There are two transistors at the output stage. Only one of them is one at a particular time. For low output the bottom one is on (top one is off) and current goes in from the lead to the collector. For high output the top one is on (bottom one is off) and current goes out from emitter to the lead.
 
The TTL logic series totem-pole output is primarily current sinking logic, meaning that an output low is designed to sink (not source) current, while an output high is capable of providing (sourcing) very little current. In fact, an open input is treated as a high input.
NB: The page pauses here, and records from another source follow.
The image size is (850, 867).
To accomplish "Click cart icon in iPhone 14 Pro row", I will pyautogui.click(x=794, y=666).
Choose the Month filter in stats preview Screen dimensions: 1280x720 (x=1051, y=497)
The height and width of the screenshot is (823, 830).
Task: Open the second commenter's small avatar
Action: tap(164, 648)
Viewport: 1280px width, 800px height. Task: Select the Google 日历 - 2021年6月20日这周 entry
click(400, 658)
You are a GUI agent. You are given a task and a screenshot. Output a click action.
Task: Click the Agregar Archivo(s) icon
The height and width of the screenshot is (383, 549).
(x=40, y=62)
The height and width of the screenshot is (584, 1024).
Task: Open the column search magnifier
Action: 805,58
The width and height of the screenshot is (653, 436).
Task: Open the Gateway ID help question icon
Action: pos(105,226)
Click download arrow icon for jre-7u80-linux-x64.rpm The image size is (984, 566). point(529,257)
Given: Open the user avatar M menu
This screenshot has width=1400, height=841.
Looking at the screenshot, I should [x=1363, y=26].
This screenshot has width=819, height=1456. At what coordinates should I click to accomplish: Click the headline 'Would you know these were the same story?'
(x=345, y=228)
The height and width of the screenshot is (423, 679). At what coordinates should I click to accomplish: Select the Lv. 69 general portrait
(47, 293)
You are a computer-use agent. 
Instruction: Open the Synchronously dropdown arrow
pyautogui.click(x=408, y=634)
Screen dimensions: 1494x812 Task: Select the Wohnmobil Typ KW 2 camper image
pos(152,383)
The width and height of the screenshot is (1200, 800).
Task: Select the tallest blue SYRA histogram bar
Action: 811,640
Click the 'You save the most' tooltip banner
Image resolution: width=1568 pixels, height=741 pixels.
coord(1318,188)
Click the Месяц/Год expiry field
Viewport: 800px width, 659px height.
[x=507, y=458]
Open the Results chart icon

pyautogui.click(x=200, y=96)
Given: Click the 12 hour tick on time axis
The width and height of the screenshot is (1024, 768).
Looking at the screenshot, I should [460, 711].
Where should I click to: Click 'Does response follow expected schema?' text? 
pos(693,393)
Positive 8 mA means sink 8 mA, and negative 4 mA means source 0.4 mA. Unused inputs should be tied high (to Vcc) with a resistor.
 
they key to remembering this is to look at the input circuit.

This stuff is intended to drive not milliametrers but other 7400 chips.

So look at the input and notice there's a 6k resistor pulling that base "high" to turn on the input transistor. (or a 20k for LS series)
To turn that transistor off, whatever drives the chip must sink the (around a)milliamp that comes out that input pin through 6K. Look at parameter IIlow
To turn it on, whatever drives that chip need only refuse to sink that milliamp.

So 7400 output needs to sink better than it sources. Hence the difference between high and low output capabilities.
Normal fanout is 10, ie one output can drive ten inputs
so the output drive is adequate to sink 16ma when low (see line VOL on page 3)
which gives more than required to sink ten inputs.

When studying these IC's it is necessary to maintain awareness of what's just inside the pins .
You should study that schematic as was suggested to understand how they achieved that asymmetric output drive capability.
The ubiquitous 555 timer chip makes a great logic interface, it'll drive most anything. Tie TRIG and THRESH togethetr and you have a schmitt trigger inverter, works great for a comparator to interface with analog.